Obviously, pairing Kevin Durant and Russell Westbrook with a competent big man rotation didn’t hurt, but the blueprint for competing with the Warriors remains the same. Teams are 9-15 against Golden State when winning the rebound battle this season and 0-32 when they don’t. So, Davis and Cousins present a fascinating potential first-round matchup for the Warriors, especially since they combine the size of Enes Kanter and Steven Adams with unmatched skill at the power forward and center spots.
Offensively, consider this when pondering Davis and Cousins in today’s NBA: The 12 aforementioned Hall of Fame bigs totaled 454 3-point attempts in their 36 seasons together, shooting a combined 21.2 percent, while Cousins has attempted 478 3’s since the start of 2015-16, shooting a league average 35.4 percent on almost five tries per game this season. He and Davis are also two of the NBA’s five most productive pick-and-roll partners, even with Darren Collison and Jrue Holiday as their point guards.
If previous pairings are any indication, their usage rates will decline now that they’re on the same team, but it’s a scary thought to consider Davis and Cousins could be more efficient when playing with each other instead of the likes of Kosta Koufos, Anthony Tolliver, Terrence Jones and Omer Asik.
All of which brings us to the final point of emphasis. Where McHale and Parish had Larry Bird, Dennis Johnson and Danny Ainge, Davis and Cousins have Holiday, E’Twaun Moore and Dante Cunningham — and almost no wing depth beyond them. Brow and Boogie require little more than a few willing pick-and-roll partners and 3-point shooters roaming the perimeter to make an effective offense. The Holiday-Moore-Cunningham triumvirate is shooting a surprising 39 percent on 10 3-point attempts per game, while Holiday and Moore qualify as slightly above-average pick-and-roll ball-handlers, but there’s a whole heck of a lot of room for improvement filling out the roster around Davis and Cousins.
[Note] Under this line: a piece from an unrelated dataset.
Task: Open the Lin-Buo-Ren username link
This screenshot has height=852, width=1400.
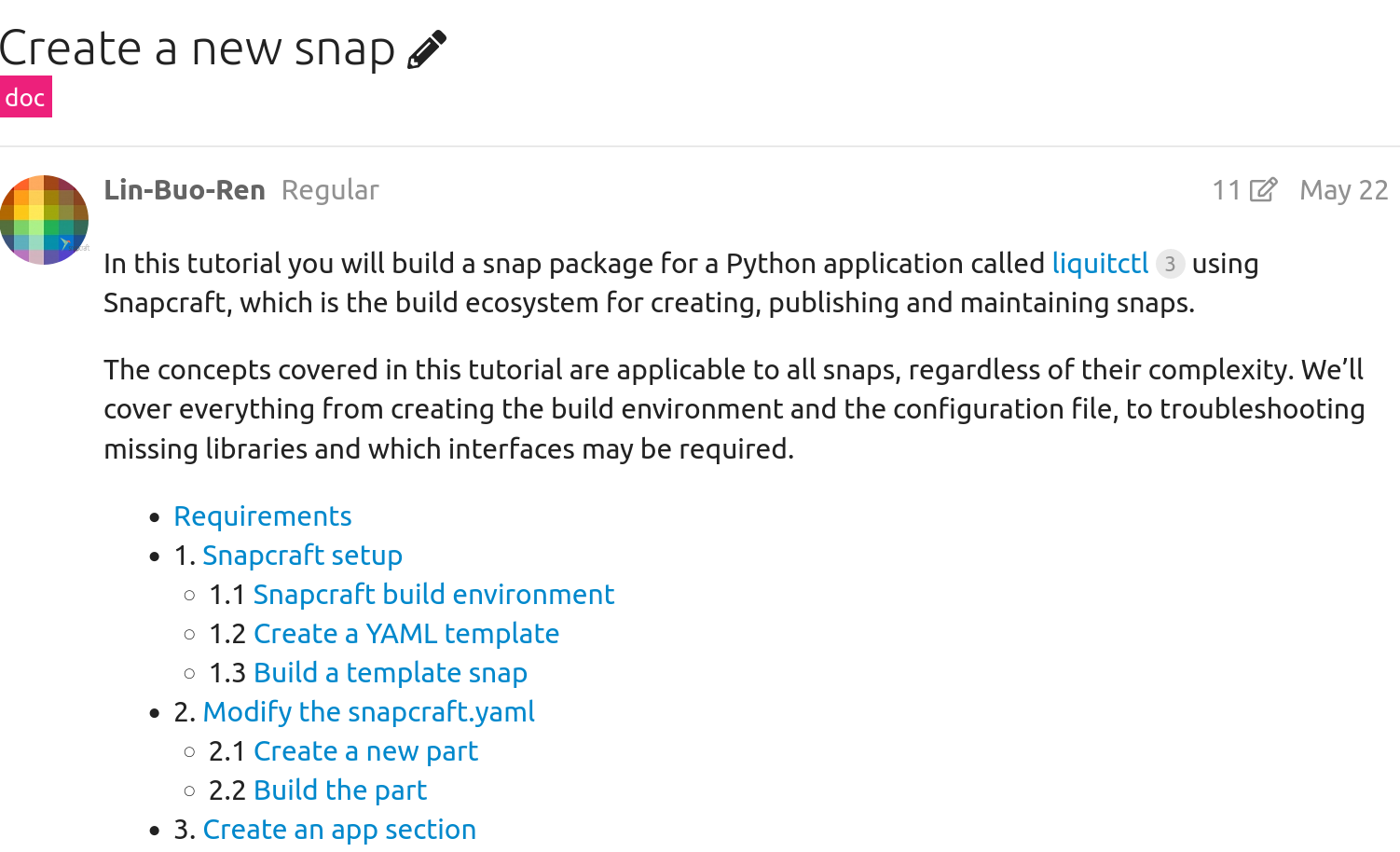Action: (x=185, y=190)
The problem for the Pelicans now lies in managing a salary cap that’s committed $30 million annually through 2019 to Solomon Hill, Omer Asik and Moore — before they even think about re-signing Holiday this summer and Cousins in 2018. They’ll have to get creative dumping bad contracts while upgrading their point guard and wing rotations, but at least now they have a well-defined path to prosperity.
If we learned anything, it’s that pairing two of the best bigs of a generation is a foundation for success in any era, and few dual-big combos have ever had ceilings as high as Davis and Cousins. As George Karl said, fans want to see great athletes who can play basketball. These two just happen to be huge.